There was no pretense that the Justice Department and the FBI are independent of the White House. On the contrary, as Donald Trump seizes control over federal law enforcement and starts calling the shots at the DOJ, The New York Times reported that the White House event became “a diorama of power dynamics.” From the article:
[Pam Bondi, Todd Blanche and Kash Patel] left about an hour later, after President Trump tossed out, offhandedly, three names of people he wanted prosecuted: Jack Smith, the special counsel who brought two criminal indictments against him; Andrew Weissmann, a former F.B.I. official who was a lead prosecutor for the team investigating the Trump campaign’s possible ties to Russia in the 2016 election; and Lisa Monaco, the deputy attorney general under President Joseph R. Biden Jr.

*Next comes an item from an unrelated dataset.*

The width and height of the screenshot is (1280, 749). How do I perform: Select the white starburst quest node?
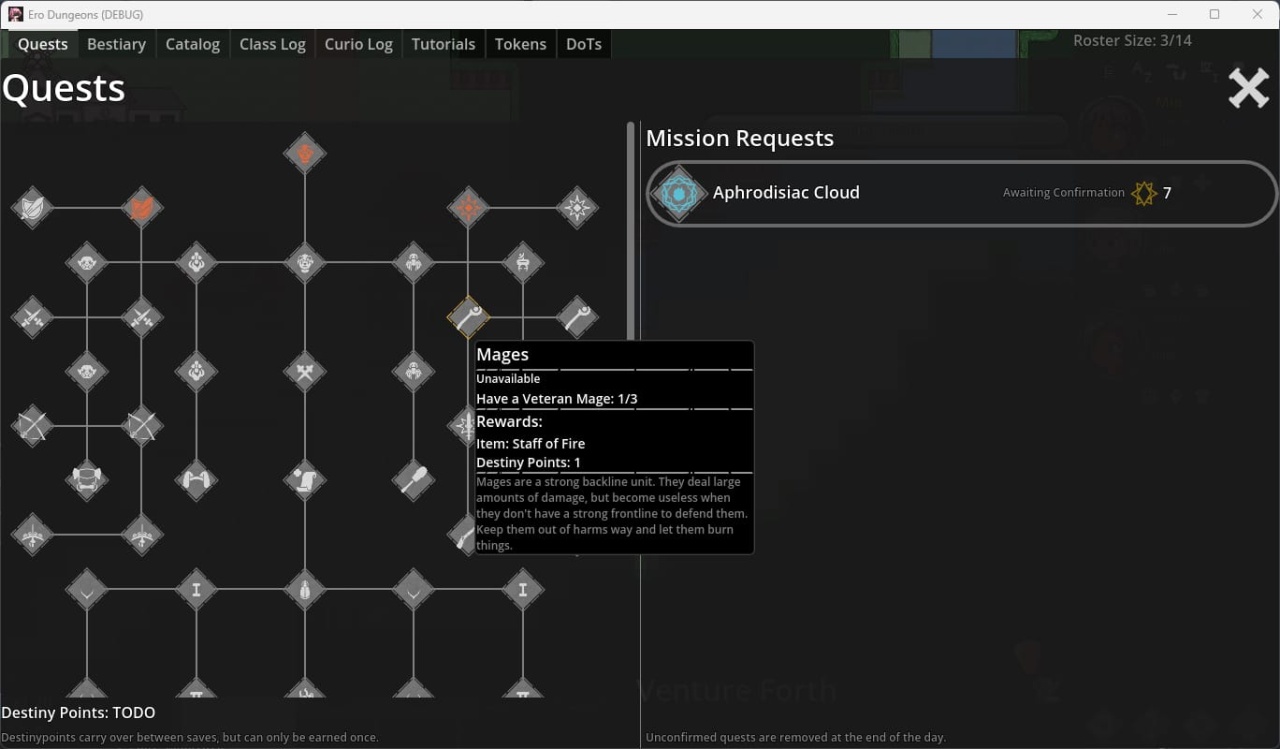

The Oval Office press conference was, by any fair measure, bizarre. The public saw not only the elimination of the lines that separate the White House from prosecutorial priorities, Americans also watched a conspiratorial president throw a series of self-pitying mini-tantrums, while adding fresh names to his growing enemies list.
Trump, at a press conference with the U.S. Attorney General and the Director of the FBI, lists which of his political opponents he thinks the DOJ and FBI should go after:
— The Bulwark (@thebulwark.com) 2025-10-15T21:50:41.201Z
“What they did was criminal,” the Republican whined, pointing to vague illegalities that only exist in his imagination. “Deranged Jack Smith, in my opinion is a criminal. … I hope they’re going to look into Weissman, too. Weissman is a bad guy. And he had somebody in Lisa who was his puppet, worked in the office really as the top person. And I think that she should be looked at very strongly. There was tremendous criminal activity.”
Again, the context matters: Trump wasn’t just peddling complaints via social media or during an interview on a conservative media outlet; he was endorsing prosecutions against his perceived political foes while standing alongside the attorney general, the deputy attorney general and the FBI director.
For good measure, the president soon after added, in reference to Democratic Sen. Adam Schiff of California, “I hope they’re looking at ‘Shifty’ Schiff. I hope they’re looking at all these people,” before also endorsing a federal investigation into his election defeat in Georgia five years ago.